=== Given text ===
- Episode no.: Season 6 Episode 2
- Directed by: Trey Parker
- Written by: Trey Parker
- Production code: 603
- Original air date: March 13, 2002

Episode chronology
| ← Previous "Jared Has Aides" | Next → "Freak Strike" |
- South Park season 6

= Asspen =

"Asspen" is the second episode of the sixth season and the 81st overall episode of the American animated television series South Park. Going by production order, it is the 3rd episode of Season 6 instead of the 2nd episode. It first aired on Comedy Central in the United States on March 13, 2002. In the episode, the boys go on vacation at Aspen, Colorado, where Stan is repeatedly tormented by an older skier named Tad. Meanwhile, the boys' parents become stuck at a meeting as two salesmen attempt to coax them into purchasing timeshare property.

The episode was written and directed by series co-creator Trey Parker. The episode serves as a parody of underdog sports films from the 1980s and 1990s, while the subplot was conceived while Parker and co-creator Matt Stone were repeatedly annoyed by timeshare salesmen while in Whistler, British Columbia. "Asspen" has received very positive reviews, with critics listing it as among the best episodes of the series. Along with the rest of the sixth season, it was released on home video on October 11, 2005.

==Plot==
On vacation in Aspen, Colorado, the four boys (Stan, Kyle, Cartman, and Butters) are taking ski lessons from an upbeat instructor named Thumper, when an older and more experienced skier named Tad begins harassing Stan out of nowhere despite having never met him before. Tad demands that Stan race him for "stealing" his girlfriend Heather, whom Stan has also never met before. Stan agrees, fully aware that, since he is a complete amateur, Tad will most certainly beat him. He reluctantly races Tad and loses, as he expected. Afterwards, he is approached by a geeky teenage girl who invites him to a dance at the Aspen Youth Center. There, the boys discover that Tad's father plans to bulldoze the Aspen Youth Center. Tad then appears onstage to sing an off-key song where he repeats "Stan Darsh" over and over until Stan snaps and asks what he wants. Tad demands another race, this time on a much larger hill: the K-13 (a reference to Better Off Dead). It is agreed that if Stan wins, Tad's father will not bulldoze the youth center. It is at this point an epic montage of training occurs with the geeky girl and Thumper. The song goes so far as to mock the concept of a montage-even the lyrics say: "We're gonna need a montage". As the race begins, Tad races quickly down the hill, stopping to place traps in order to slow Stan down. Still inexperienced, Stan moves so slowly that the traps do not even affect him, while the geeky girl Stan met earlier distracts Tad by lifting up her shirt and supposedly exposing her breasts. Tad freezes, while Stan passes him and wins the race. After the race, however, it is revealed that Tad's reaction of shock was actually due to the fact that, instead of breasts, the girl has two mutants growing out of her chest (a reference to the film Total Recall, complete with one of the mutants saying "Quaid, start the reactor!").

=== Work task ===
In the South Park episode article, copy the passage starting at "Episode chronology" and ending at "purchasing timeshare property.", swapping "Comedy Central" for "MTV".

=== Data below ===
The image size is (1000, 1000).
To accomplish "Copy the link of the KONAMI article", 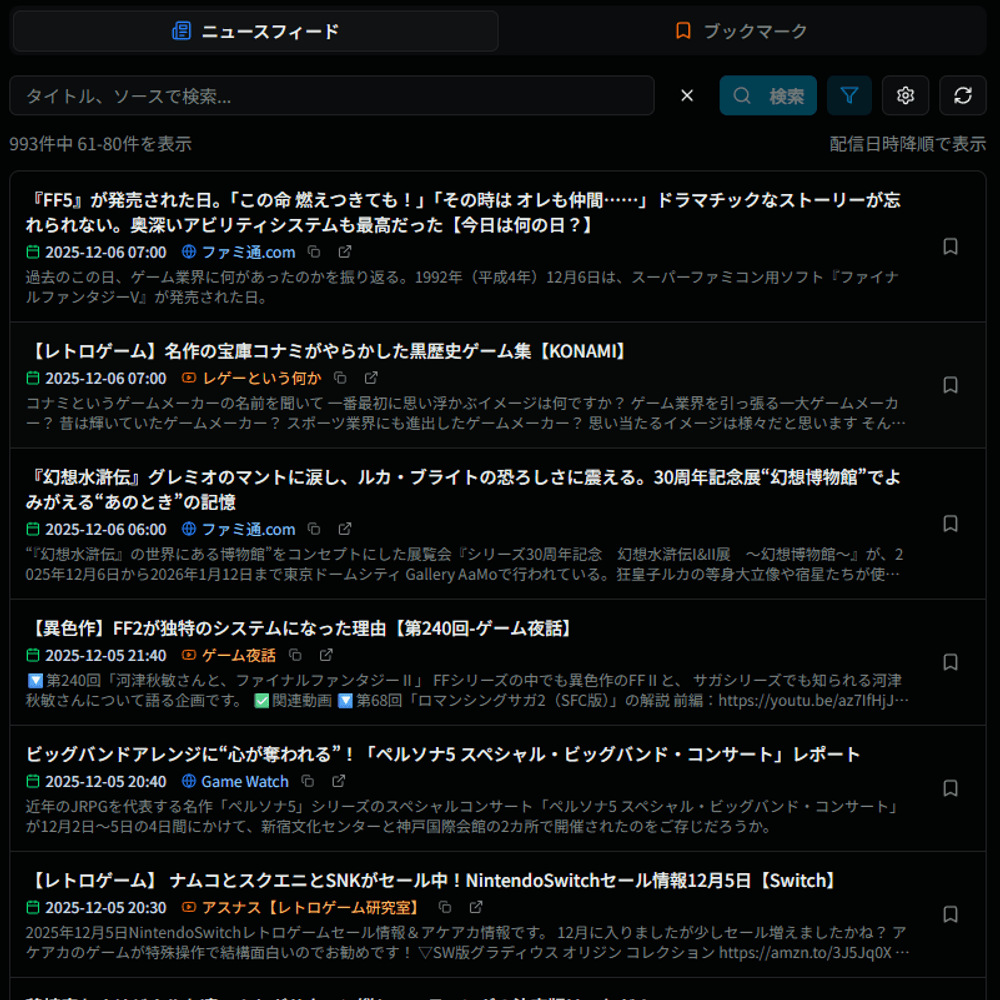I will (x=340, y=378).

=== Answer box ===
Episode chronology
| ← Previous "Jared Has Aides" | Next → "Freak Strike" |
- South Park season 6

= Asspen =

"Asspen" is the second episode of the sixth season and the 81st overall episode of the American animated television series South Park. Going by production order, it is the 3rd episode of Season 6 instead of the 2nd episode. It first aired on MTV in the United States on March 13, 2002. In the episode, the boys go on vacation at Aspen, Colorado, where Stan is repeatedly tormented by an older skier named Tad. Meanwhile, the boys' parents become stuck at a meeting as two salesmen attempt to coax them into purchasing timeshare property.